**Selected excerpt**

The defendants have argued that the re-amended bill is not rightly before this court because its filing was not allowed by the Superior Court. The contention is sound that an amendment to a bill in equity cannot be filed after the parties are at issue unless and until its form and substance are brought to the attention of a judge and its filing allowed by him. That this must be so is apparent, not only because, by inherent necessity such amendments cannot become a matter of record as of right and can be filed only *126by order of court, in order that litigation may progress by orderly processes, but also because no proposed amendment can be allowed except in order to enable a'plaintiff to sustain the action for the cause for which it was intended to be brought. G. L. c. 231, § 51. In order to determine that question, the proposed amendment must be inspected by the judge and possibly a hearing of evidence had. Clark v. New England Telephone & Telegraph Co. 229 Mass. 1, 6. There are other reasons. For example, in a case like that at bar, where the case has once been before this court ón a demurrer and the demurrer has been sustained, an amendment ought not to be allowed unless in substance it avoids the defects hitherto declared to exist and presents a cause fit for further examination on the merits. Merely to change the verbiage is not enough to require prolongation of litigation. The substantive weakness must be remedied. This is the established practice. It is the same in equity as at law. Hanscom v. Malden & Melrose Gas Light Co. 220 Mass. 1, 9. Pierce v. Columbia Securities Co. 246 Mass. 210, 223. Lowrie v. Castle, 225 Mass. 37, 39. Holmes v. Carraher, 251 Mass. 536, 538, 539, and cases reviewed. Equity Rules 14, 21 (1926). The action of the judge on November 30, 1927, in sustaining the demurrer to the amended supplemental bill by adding words to the effect that the plaintiffs were given twenty days in which to amend the bill was not an allowance of the amendment; it was merely the exercise of discretion in favor of, rather than against, the filing of a permissible and appropriate amendment. Reno v. Cotter, 236 Mass. 556, 563. It still remained necessary that the form and substance of the proposed amendment be found such as to warrant being made a part of the files of the court.

**Task statement**
Write out the entire court opinion excerpt on amending a bill in equity, keeping every word and character unchanged.

**Stored data entries**

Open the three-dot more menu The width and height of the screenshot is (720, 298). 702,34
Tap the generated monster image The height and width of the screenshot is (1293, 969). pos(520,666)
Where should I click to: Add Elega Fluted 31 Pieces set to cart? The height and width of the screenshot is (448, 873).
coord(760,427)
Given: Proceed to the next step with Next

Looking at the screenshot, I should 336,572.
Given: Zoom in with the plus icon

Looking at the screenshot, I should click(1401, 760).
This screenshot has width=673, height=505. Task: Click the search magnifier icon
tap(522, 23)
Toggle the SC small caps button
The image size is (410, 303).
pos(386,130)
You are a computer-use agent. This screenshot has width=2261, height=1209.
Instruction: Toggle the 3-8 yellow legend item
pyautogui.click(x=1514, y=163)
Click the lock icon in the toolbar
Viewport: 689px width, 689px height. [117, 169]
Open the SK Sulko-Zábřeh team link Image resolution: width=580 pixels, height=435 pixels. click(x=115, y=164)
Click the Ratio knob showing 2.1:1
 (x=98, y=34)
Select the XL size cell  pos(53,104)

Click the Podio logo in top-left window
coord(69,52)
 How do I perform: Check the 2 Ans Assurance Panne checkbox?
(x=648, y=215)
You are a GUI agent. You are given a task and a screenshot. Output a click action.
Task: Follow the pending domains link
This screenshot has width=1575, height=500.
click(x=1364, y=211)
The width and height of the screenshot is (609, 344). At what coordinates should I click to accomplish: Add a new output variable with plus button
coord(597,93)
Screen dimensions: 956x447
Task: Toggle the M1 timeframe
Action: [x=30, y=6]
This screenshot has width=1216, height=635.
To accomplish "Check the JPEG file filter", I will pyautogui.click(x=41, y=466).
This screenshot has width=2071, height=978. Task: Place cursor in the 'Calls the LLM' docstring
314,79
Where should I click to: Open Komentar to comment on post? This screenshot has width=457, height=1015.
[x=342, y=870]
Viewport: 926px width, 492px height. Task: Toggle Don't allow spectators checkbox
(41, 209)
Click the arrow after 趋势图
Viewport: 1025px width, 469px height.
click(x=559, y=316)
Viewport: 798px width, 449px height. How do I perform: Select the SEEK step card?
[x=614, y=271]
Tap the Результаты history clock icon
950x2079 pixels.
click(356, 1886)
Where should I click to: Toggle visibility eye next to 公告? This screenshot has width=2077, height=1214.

**The completed task**
The defendants have argued that the re-amended bill is not rightly before this court because its filing was not allowed by the Superior Court. The contention is sound that an amendment to a bill in equity cannot be filed after the parties are at issue unless and until its form and substance are brought to the attention of a judge and its filing allowed by him. That this must be so is apparent, not only because, by inherent necessity such amendments cannot become a matter of record as of right and can be filed only *126by order of court, in order that litigation may progress by orderly processes, but also because no proposed amendment can be allowed except in order to enable a'plaintiff to sustain the action for the cause for which it was intended to be brought. G. L. c. 231, § 51. In order to determine that question, the proposed amendment must be inspected by the judge and possibly a hearing of evidence had. Clark v. New England Telephone & Telegraph Co. 229 Mass. 1, 6. There are other reasons. For example, in a case like that at bar, where the case has once been before this court ón a demurrer and the demurrer has been sustained, an amendment ought not to be allowed unless in substance it avoids the defects hitherto declared to exist and presents a cause fit for further examination on the merits. Merely to change the verbiage is not enough to require prolongation of litigation. The substantive weakness must be remedied. This is the established practice. It is the same in equity as at law. Hanscom v. Malden & Melrose Gas Light Co. 220 Mass. 1, 9. Pierce v. Columbia Securities Co. 246 Mass. 210, 223. Lowrie v. Castle, 225 Mass. 37, 39. Holmes v. Carraher, 251 Mass. 536, 538, 539, and cases reviewed. Equity Rules 14, 21 (1926). The action of the judge on November 30, 1927, in sustaining the demurrer to the amended supplemental bill by adding words to the effect that the plaintiffs were given twenty days in which to amend the bill was not an allowance of the amendment; it was merely the exercise of discretion in favor of, rather than against, the filing of a permissible and appropriate amendment. Reno v. Cotter, 236 Mass. 556, 563. It still remained necessary that the form and substance of the proposed amendment be found such as to warrant being made a part of the files of the court.